** Exercise description **
Leaving out all pictures, restate word for word the lines from the one with "The width and height of the screenshot is (1292, 473)." through the last line of the entries.

** Records for this task **
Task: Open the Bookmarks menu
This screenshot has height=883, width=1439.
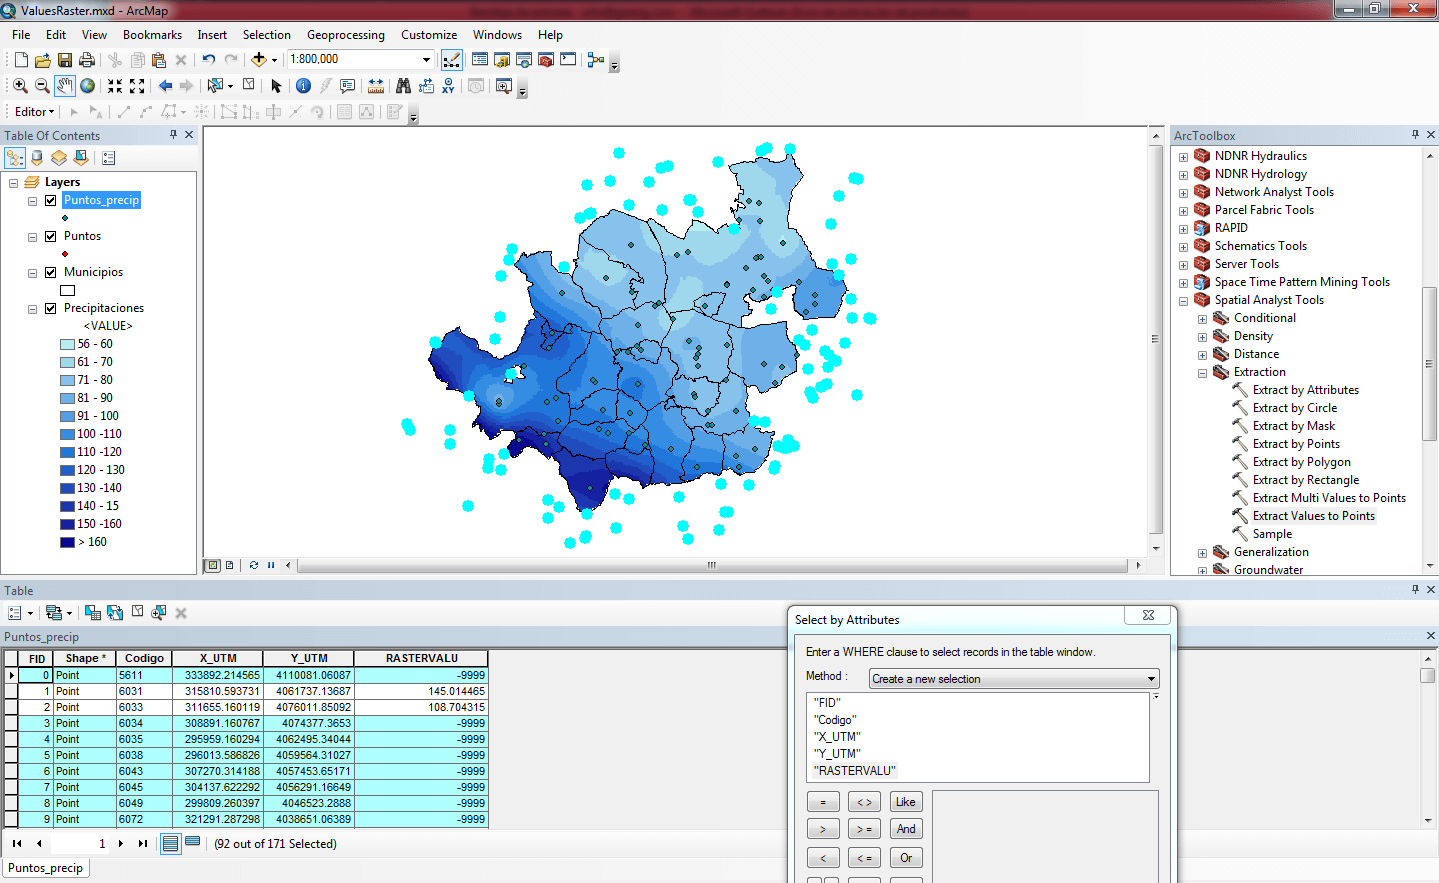Action: point(152,35)
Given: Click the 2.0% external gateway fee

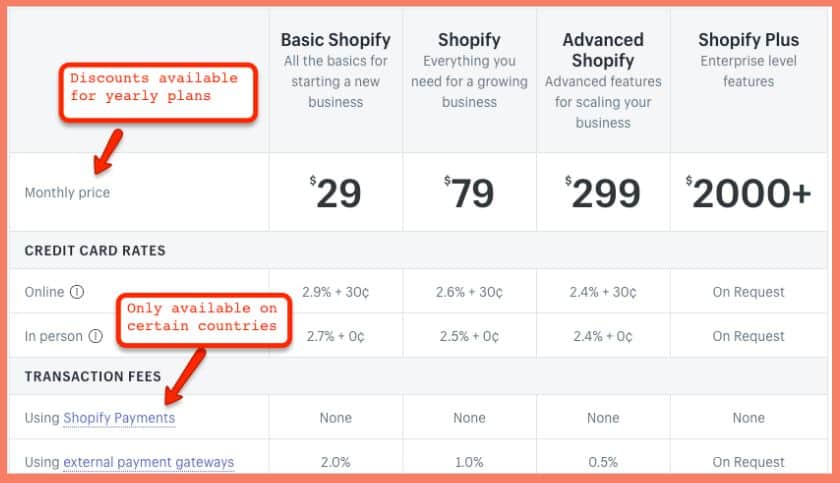Looking at the screenshot, I should coord(335,462).
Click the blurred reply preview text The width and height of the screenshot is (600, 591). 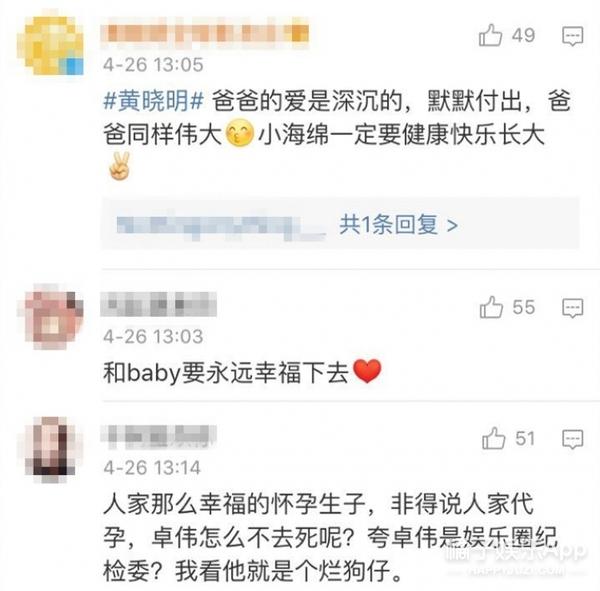pyautogui.click(x=220, y=225)
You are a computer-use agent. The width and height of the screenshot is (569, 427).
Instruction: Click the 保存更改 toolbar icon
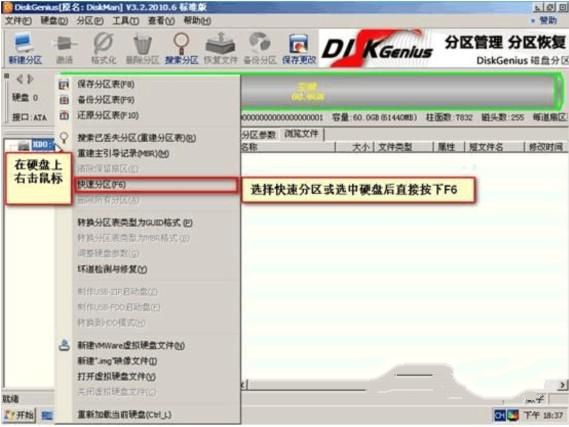(x=299, y=48)
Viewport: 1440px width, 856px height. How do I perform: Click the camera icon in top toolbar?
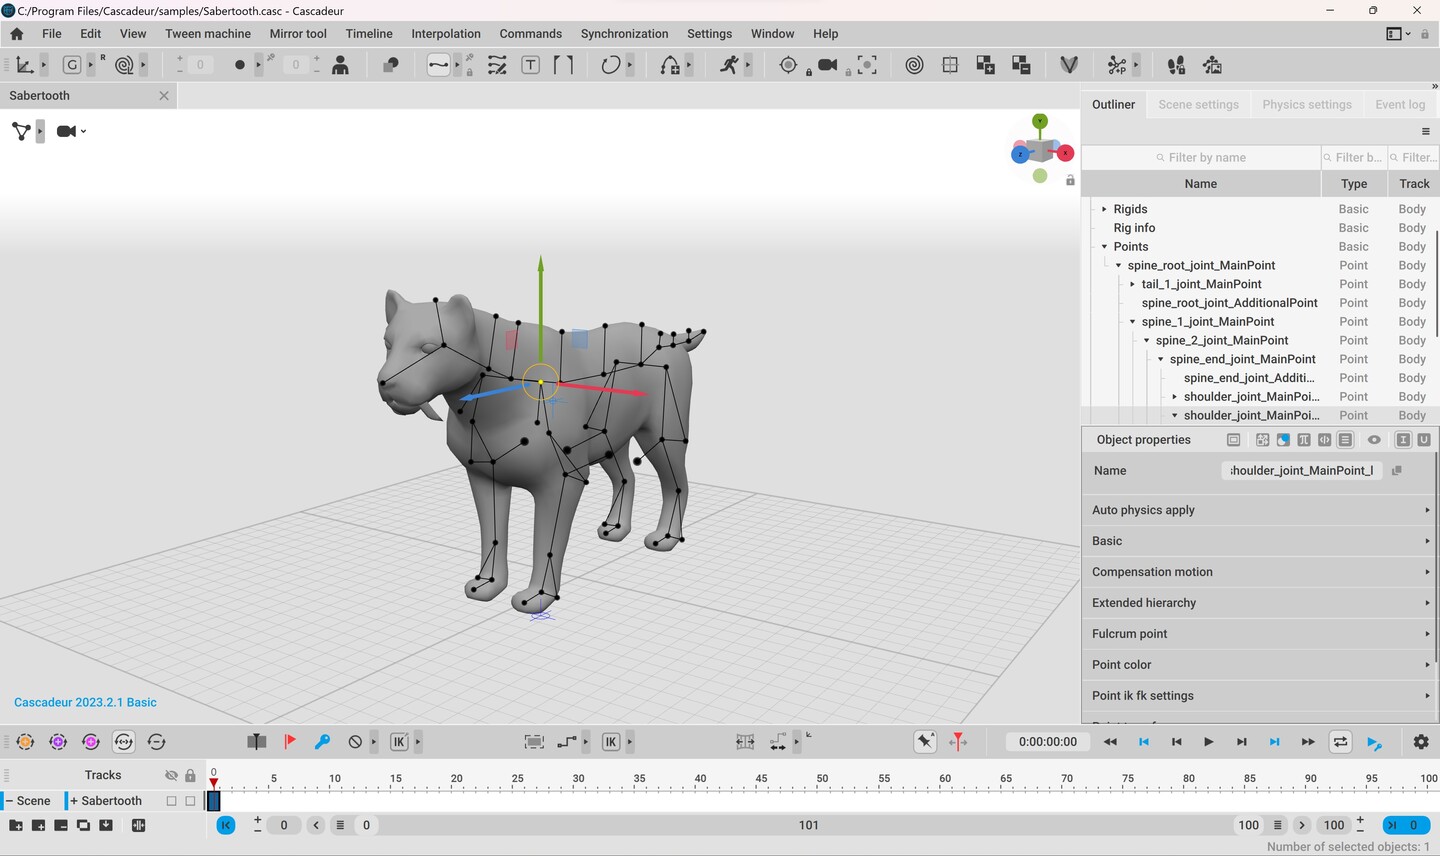827,66
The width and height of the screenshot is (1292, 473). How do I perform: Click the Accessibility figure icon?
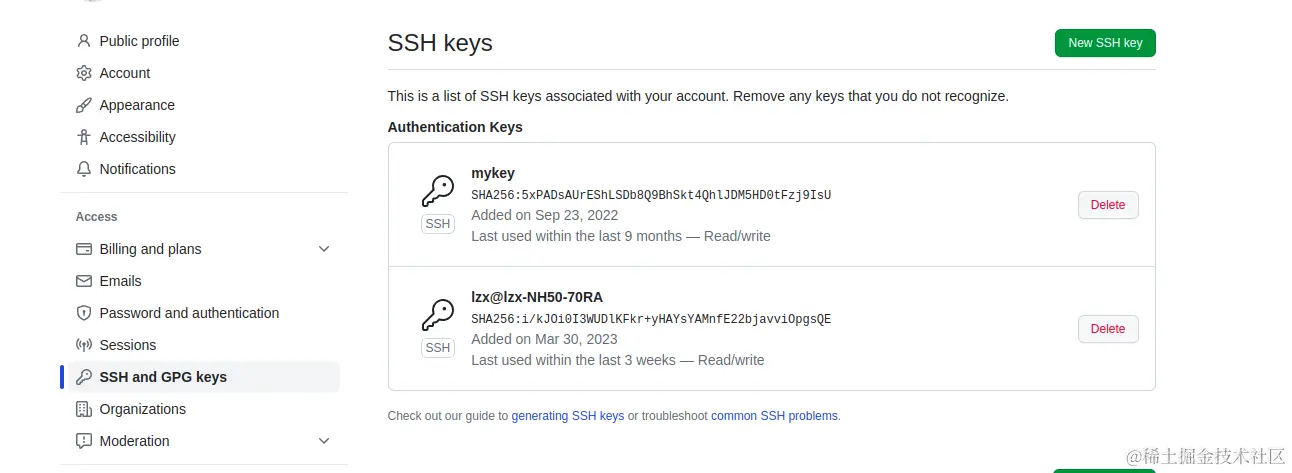pos(84,137)
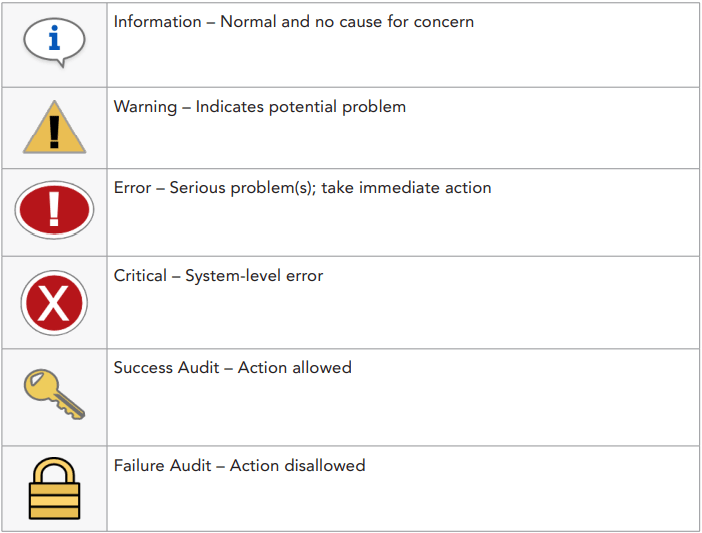Click the "Serious problem(s)" text

click(238, 187)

** Written solution **
The width and height of the screenshot is (1292, 473). How do I perform: Click the Accessibility figure icon?
pos(84,137)
Click the "Serious problem(s)" text

click(238, 187)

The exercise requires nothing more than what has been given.